(Stored items)
◇ ◇ ◇

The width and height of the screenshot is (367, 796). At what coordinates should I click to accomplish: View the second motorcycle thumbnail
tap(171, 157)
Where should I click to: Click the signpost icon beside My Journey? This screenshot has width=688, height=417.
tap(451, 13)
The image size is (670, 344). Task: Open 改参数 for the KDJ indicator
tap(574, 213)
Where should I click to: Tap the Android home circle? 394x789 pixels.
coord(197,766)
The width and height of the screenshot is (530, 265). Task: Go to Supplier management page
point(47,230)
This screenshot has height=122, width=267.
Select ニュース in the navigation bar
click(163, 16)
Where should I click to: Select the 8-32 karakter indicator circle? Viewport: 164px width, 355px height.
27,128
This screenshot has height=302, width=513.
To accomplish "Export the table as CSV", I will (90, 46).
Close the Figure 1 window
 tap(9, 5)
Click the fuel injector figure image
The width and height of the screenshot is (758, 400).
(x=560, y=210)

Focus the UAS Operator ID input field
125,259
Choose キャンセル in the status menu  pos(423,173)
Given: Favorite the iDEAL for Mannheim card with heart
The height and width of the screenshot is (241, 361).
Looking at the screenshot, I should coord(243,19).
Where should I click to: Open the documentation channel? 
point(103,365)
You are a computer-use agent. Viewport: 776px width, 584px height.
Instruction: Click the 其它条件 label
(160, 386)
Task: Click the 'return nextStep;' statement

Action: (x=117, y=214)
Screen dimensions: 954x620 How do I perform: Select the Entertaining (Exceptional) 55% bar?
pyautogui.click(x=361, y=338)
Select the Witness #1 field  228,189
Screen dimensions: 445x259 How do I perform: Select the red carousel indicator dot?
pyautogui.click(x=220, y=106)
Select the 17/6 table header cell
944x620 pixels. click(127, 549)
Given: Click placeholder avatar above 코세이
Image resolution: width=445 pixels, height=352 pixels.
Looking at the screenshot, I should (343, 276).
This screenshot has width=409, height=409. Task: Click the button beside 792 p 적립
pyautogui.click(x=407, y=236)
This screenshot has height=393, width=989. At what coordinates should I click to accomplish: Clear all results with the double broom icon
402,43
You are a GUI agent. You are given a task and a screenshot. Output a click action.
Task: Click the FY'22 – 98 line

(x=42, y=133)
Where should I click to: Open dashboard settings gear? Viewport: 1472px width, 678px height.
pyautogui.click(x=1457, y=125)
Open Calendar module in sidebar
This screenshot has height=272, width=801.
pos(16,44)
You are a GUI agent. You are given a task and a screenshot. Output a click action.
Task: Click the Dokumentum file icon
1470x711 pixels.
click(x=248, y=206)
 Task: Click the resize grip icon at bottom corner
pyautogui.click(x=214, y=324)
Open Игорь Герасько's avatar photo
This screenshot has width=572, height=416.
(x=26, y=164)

◇ ◇ ◇

▶ [Required work] Make sure every record is repeated exactly.

▶ [Result]
The width and height of the screenshot is (367, 796). At what coordinates should I click to accomplish: View the second motorcycle thumbnail
tap(171, 157)
Where should I click to: Click the signpost icon beside My Journey? This screenshot has width=688, height=417.
tap(451, 13)
The image size is (670, 344). Task: Open 改参数 for the KDJ indicator
tap(574, 213)
Where should I click to: Tap the Android home circle? 394x789 pixels.
coord(197,766)
The width and height of the screenshot is (530, 265). Task: Go to Supplier management page
point(47,230)
This screenshot has height=122, width=267.
Select ニュース in the navigation bar
click(163, 16)
Where should I click to: Select the 8-32 karakter indicator circle? Viewport: 164px width, 355px height.
27,128
This screenshot has height=302, width=513.
To accomplish "Export the table as CSV", I will (90, 46).
Close the Figure 1 window
 tap(9, 5)
Click the fuel injector figure image
The width and height of the screenshot is (758, 400).
(x=560, y=210)

Focus the UAS Operator ID input field
125,259
Choose キャンセル in the status menu  pos(423,173)
Given: Favorite the iDEAL for Mannheim card with heart
The height and width of the screenshot is (241, 361).
Looking at the screenshot, I should coord(243,19).
Where should I click to: Open the documentation channel? 
point(103,365)
You are a computer-use agent. Viewport: 776px width, 584px height.
Instruction: Click the 其它条件 label
(160, 386)
Task: Click the 'return nextStep;' statement

Action: (x=117, y=214)
Screen dimensions: 954x620 How do I perform: Select the Entertaining (Exceptional) 55% bar?
pyautogui.click(x=361, y=338)
Select the Witness #1 field  228,189
Screen dimensions: 445x259 How do I perform: Select the red carousel indicator dot?
pyautogui.click(x=220, y=106)
Select the 17/6 table header cell
944x620 pixels. click(127, 549)
Given: Click placeholder avatar above 코세이
Image resolution: width=445 pixels, height=352 pixels.
Looking at the screenshot, I should (343, 276).
This screenshot has width=409, height=409. Task: Click the button beside 792 p 적립
pyautogui.click(x=407, y=236)
This screenshot has height=393, width=989. At what coordinates should I click to accomplish: Clear all results with the double broom icon
402,43
You are a GUI agent. You are given a task and a screenshot. Output a click action.
Task: Click the FY'22 – 98 line

(x=42, y=133)
Where should I click to: Open dashboard settings gear? Viewport: 1472px width, 678px height.
pyautogui.click(x=1457, y=125)
Open Calendar module in sidebar
This screenshot has height=272, width=801.
pos(16,44)
You are a GUI agent. You are given a task and a screenshot. Output a click action.
Task: Click the Dokumentum file icon
1470x711 pixels.
click(x=248, y=206)
 Task: Click the resize grip icon at bottom corner
pyautogui.click(x=214, y=324)
Open Игорь Герасько's avatar photo
This screenshot has width=572, height=416.
(x=26, y=164)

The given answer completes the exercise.